Rescale the material starting with the line that contains "Task: Toggle Save/Load" and going on through the line that contains "Action: point(881,799)", writing out each of those lines again in full. Multiply every coordinate in the answers by 1.35 and round it to a whole number, rounding halves up. Leave all other numbers unchanged, and omit the pictures.
** START Data provided **
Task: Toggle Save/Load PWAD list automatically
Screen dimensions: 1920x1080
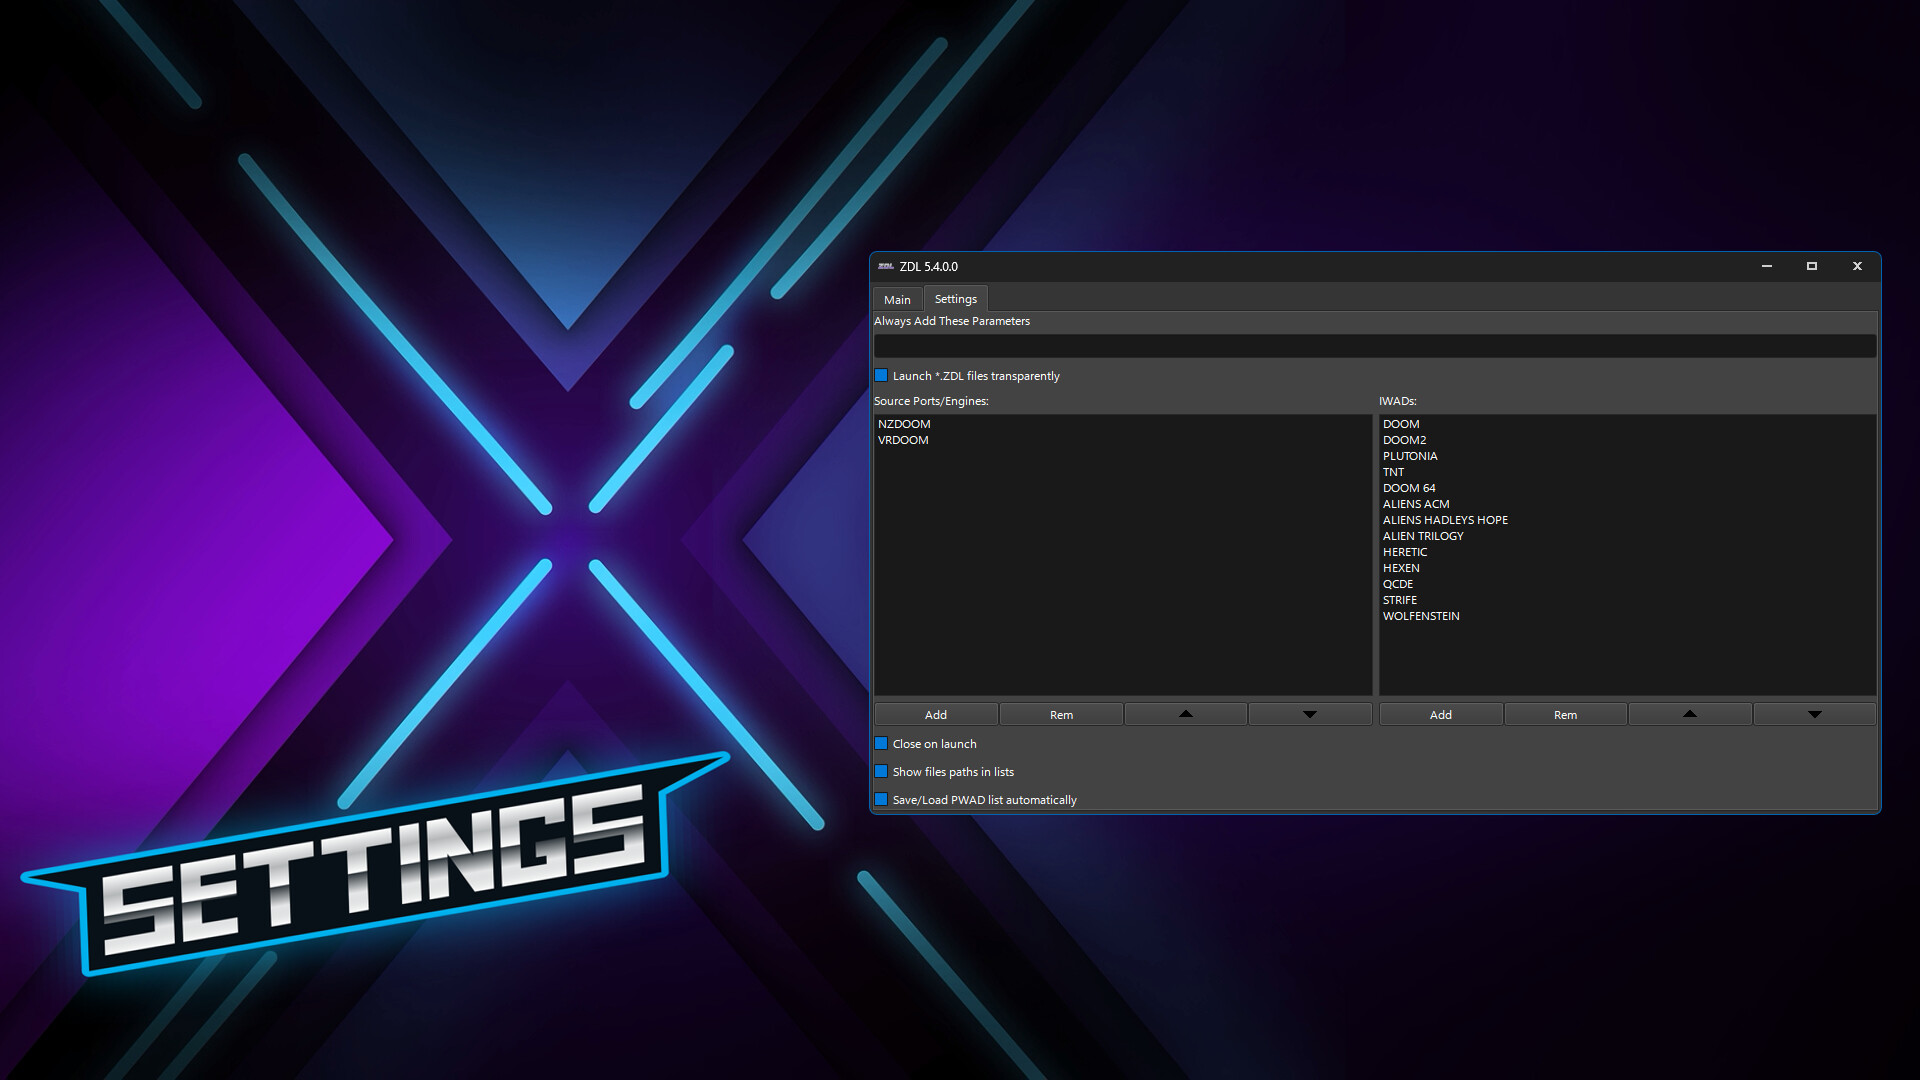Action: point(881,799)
** END Data provided **
** START Data provided **
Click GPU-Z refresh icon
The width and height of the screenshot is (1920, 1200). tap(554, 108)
** END Data provided **
** START Data provided **
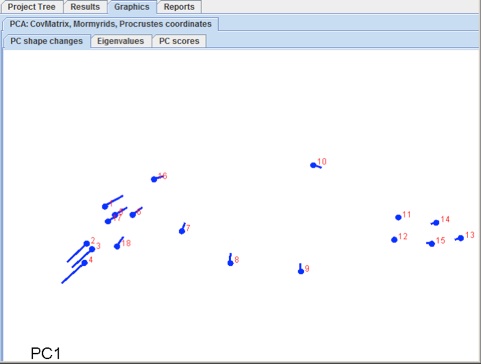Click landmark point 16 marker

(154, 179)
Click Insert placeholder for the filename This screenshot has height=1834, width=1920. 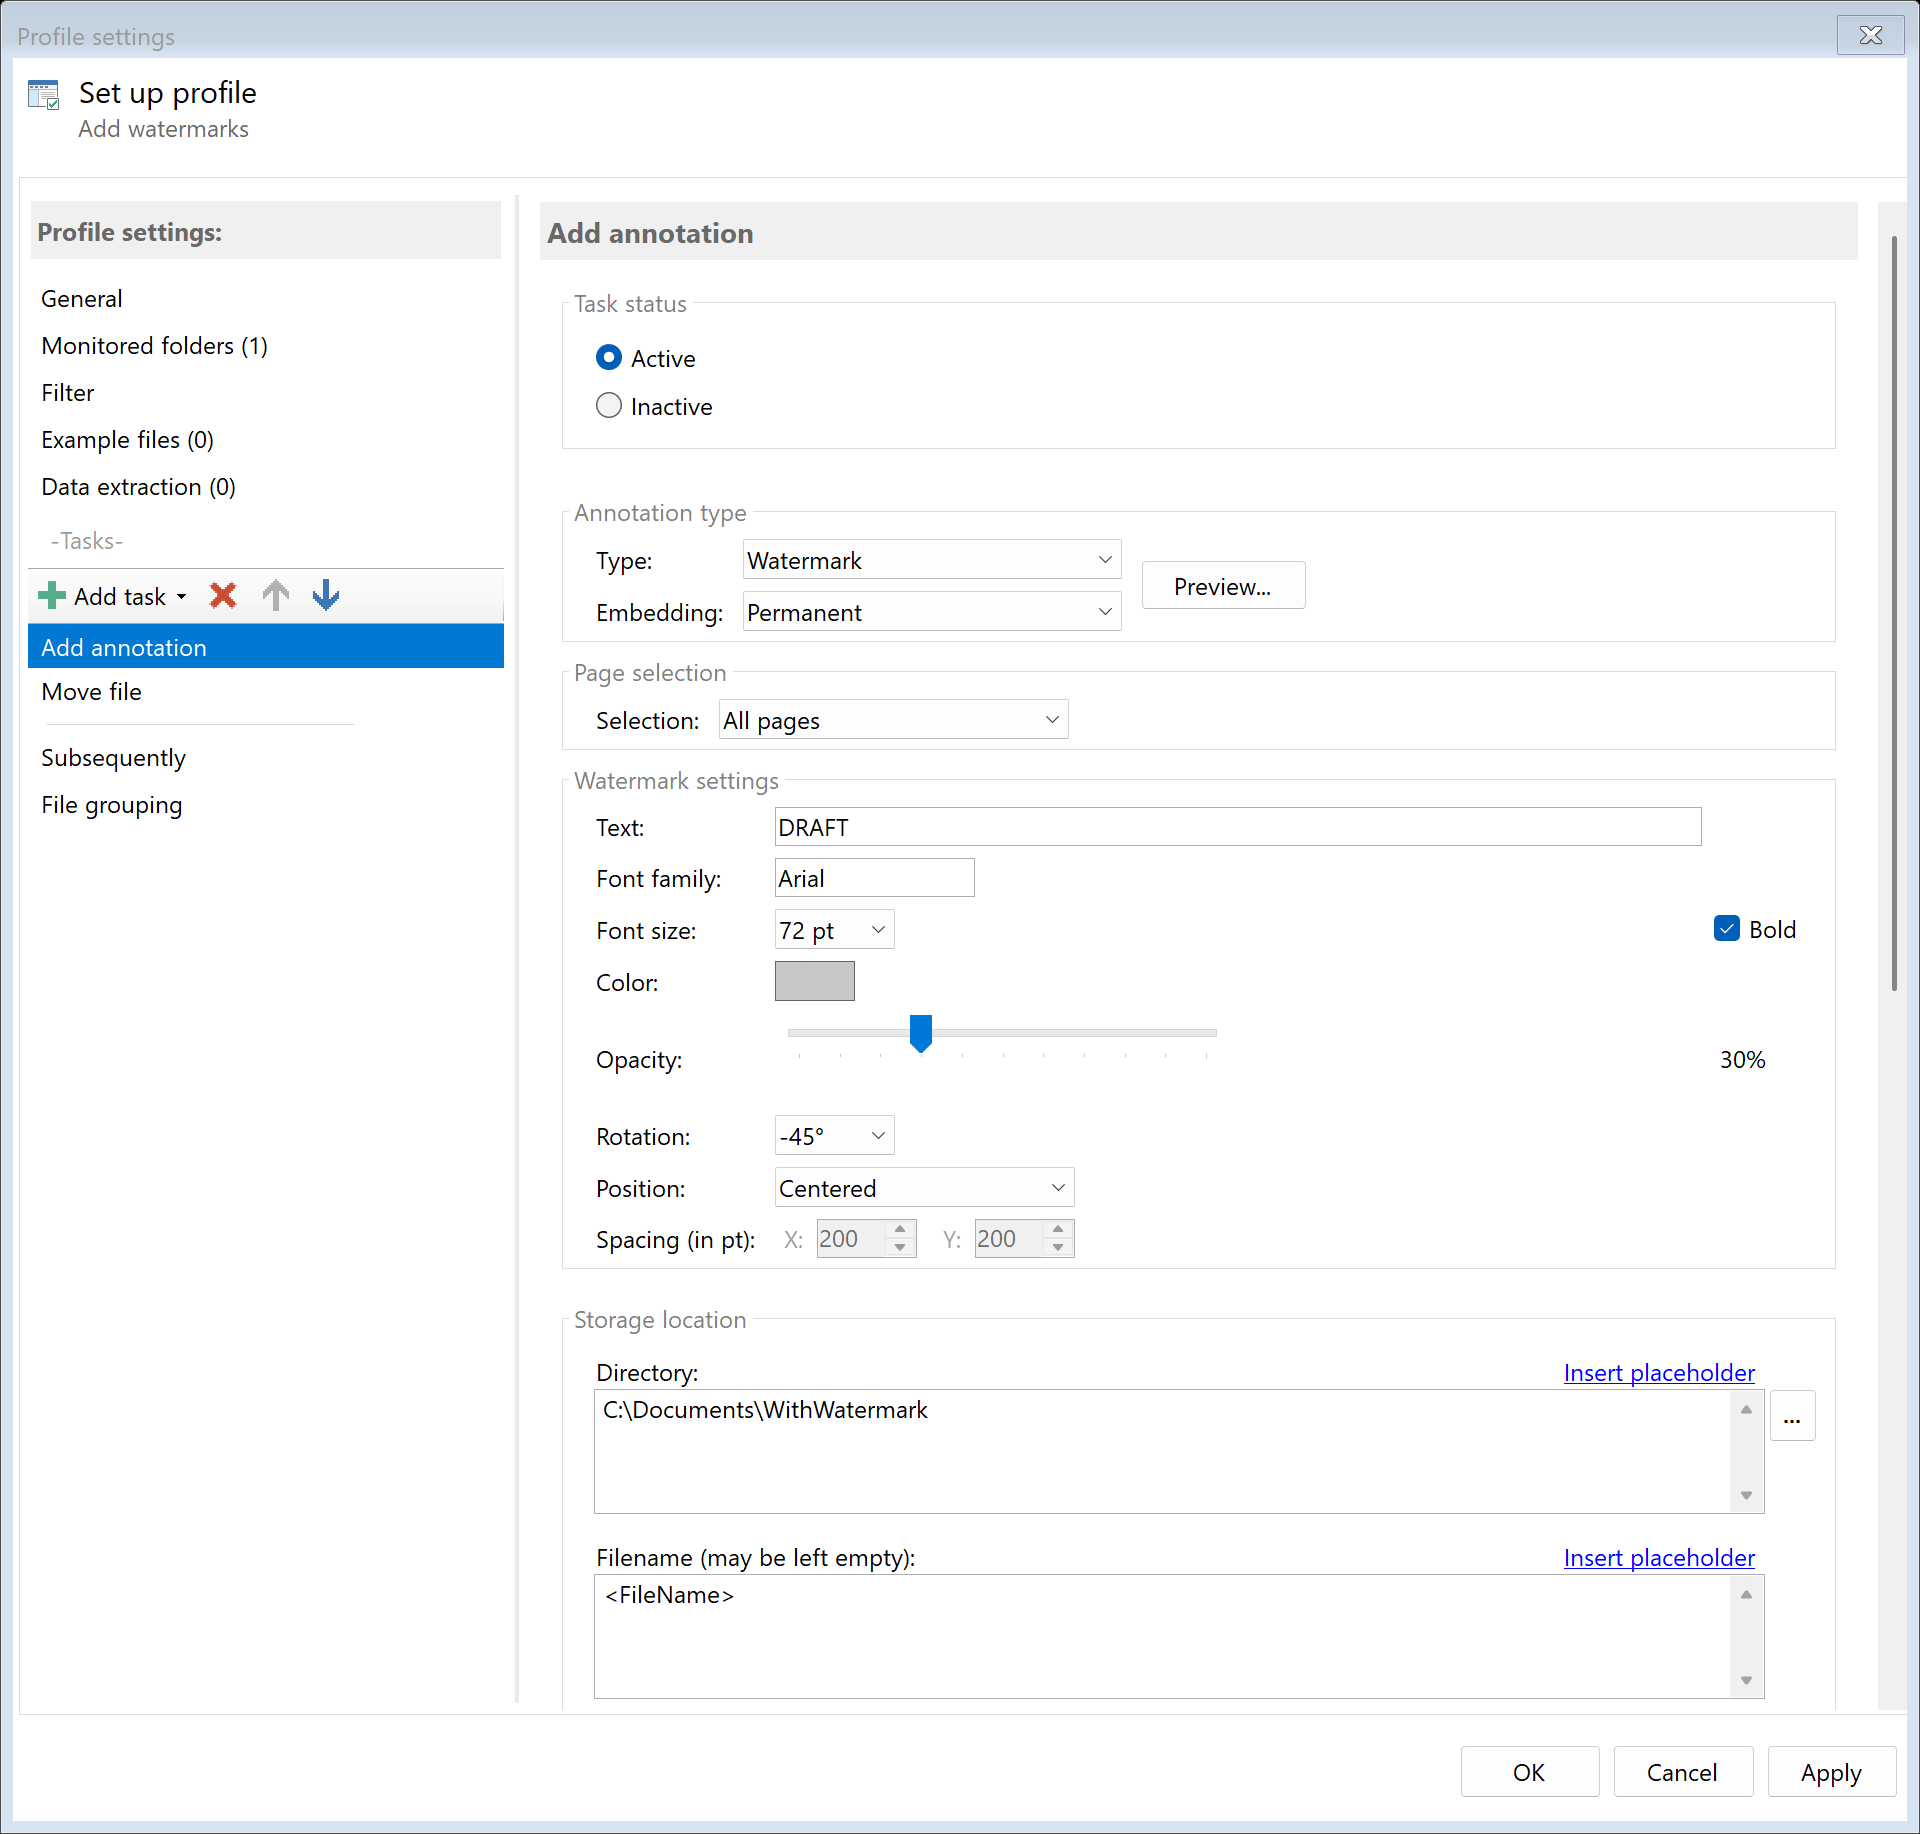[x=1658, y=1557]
** END Data provided **
Output:
Task: Toggle Save/Load PWAD list automatically
Screen dimensions: 1920x1080
Action: point(1189,1079)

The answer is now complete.